The Influence of the Platinum Weight Percentage in the Catalyst Formulation on the Performance of a High Temperature Ethanol Electroreformer Based on H3PO4‑Doped Polybenzimidazole for Green Hydrogen Production

Abstract

A vapor-fed high temperature proton exchange ethanol electroreformer has been developed based on the use of a H3PO4-doped polybenzimidazole membrane to produce green hydrogen. As a key parameter, this article describes the influence of platinum weight percent (wt.%) in the catalyst formulation from different commercial catalysts (20, 40, 60, 80 wt.% Pt/C and Pt black) on the activity (related to the H2 production), energy consumption, and CO2 yields.
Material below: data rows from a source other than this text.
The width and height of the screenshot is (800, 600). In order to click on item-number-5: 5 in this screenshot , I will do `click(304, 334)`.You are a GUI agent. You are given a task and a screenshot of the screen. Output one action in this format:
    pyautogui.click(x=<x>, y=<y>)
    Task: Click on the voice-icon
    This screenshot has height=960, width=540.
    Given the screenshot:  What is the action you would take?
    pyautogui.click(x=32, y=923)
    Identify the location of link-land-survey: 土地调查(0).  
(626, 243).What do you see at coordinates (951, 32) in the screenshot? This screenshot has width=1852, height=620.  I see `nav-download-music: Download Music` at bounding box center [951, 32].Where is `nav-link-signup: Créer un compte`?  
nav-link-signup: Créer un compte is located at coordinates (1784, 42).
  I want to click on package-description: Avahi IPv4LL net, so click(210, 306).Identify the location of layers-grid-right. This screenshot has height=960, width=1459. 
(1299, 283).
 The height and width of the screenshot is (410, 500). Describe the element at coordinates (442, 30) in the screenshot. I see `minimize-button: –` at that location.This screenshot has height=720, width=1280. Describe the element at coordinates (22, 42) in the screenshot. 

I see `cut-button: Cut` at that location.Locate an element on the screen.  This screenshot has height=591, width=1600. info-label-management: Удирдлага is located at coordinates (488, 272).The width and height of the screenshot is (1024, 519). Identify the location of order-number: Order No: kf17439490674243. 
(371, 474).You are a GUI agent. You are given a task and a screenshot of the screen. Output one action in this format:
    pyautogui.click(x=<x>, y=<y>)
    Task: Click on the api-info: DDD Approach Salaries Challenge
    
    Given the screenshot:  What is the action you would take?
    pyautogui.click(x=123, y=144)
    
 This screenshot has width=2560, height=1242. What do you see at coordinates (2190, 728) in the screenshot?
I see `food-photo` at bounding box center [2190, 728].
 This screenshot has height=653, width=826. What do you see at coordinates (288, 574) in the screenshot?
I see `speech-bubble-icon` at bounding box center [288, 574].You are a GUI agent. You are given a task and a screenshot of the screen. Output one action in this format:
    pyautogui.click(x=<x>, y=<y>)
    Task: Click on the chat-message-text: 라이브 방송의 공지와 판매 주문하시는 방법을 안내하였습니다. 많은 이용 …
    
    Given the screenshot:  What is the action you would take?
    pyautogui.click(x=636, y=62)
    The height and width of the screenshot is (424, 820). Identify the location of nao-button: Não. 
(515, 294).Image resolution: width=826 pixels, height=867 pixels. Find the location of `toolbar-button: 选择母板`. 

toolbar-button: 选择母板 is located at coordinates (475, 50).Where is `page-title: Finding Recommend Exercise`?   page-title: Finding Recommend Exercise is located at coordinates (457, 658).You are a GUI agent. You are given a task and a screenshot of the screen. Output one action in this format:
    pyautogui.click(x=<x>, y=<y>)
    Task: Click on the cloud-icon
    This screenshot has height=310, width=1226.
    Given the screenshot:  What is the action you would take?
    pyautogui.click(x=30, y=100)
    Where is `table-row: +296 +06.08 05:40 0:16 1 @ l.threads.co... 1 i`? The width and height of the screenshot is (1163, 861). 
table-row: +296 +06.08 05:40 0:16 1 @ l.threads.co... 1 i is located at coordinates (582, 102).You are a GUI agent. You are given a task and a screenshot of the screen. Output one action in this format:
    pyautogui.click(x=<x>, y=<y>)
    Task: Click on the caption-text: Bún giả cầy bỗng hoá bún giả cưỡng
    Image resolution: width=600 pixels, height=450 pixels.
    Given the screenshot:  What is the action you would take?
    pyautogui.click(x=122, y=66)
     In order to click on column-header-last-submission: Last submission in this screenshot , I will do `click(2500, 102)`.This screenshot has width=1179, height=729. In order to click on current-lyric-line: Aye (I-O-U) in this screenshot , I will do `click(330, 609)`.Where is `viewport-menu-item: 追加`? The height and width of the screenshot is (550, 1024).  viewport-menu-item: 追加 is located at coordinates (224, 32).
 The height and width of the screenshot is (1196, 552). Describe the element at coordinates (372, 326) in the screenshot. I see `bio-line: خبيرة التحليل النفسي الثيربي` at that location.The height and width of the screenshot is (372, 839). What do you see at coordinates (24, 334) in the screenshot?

The structural and morphological analysis reveal that an increase in Pt wt.% leads to the formation of bigger nanometric Pt particles, resulting in a decrease in the electrochemically active surface area. In terms of the ethanol electro-oxidation activity, the Pt wt.% impacts on the performance of the electroreformer, with the H2 flux that increase from 0.22 STP (standard pressure and temperature, 273.15 K and 105 Pa) m3 m-2 h-1 for Pt black to 1.47 STP m3 m-2 h-1 for 60 wt.% Pt/C. The Pt wt.% also impacts on the CO2 percentages, increasing from values in the range of 20-40% for the 20 wt.% Pt/C to 45-55% for the optimum 60 wt.% Pt/C and, finally, decreasing to values between 30-45% for Pt black. These values are, in overall, higher than those of low temperature (< 90 °C) ethanol electro-oxidation systems.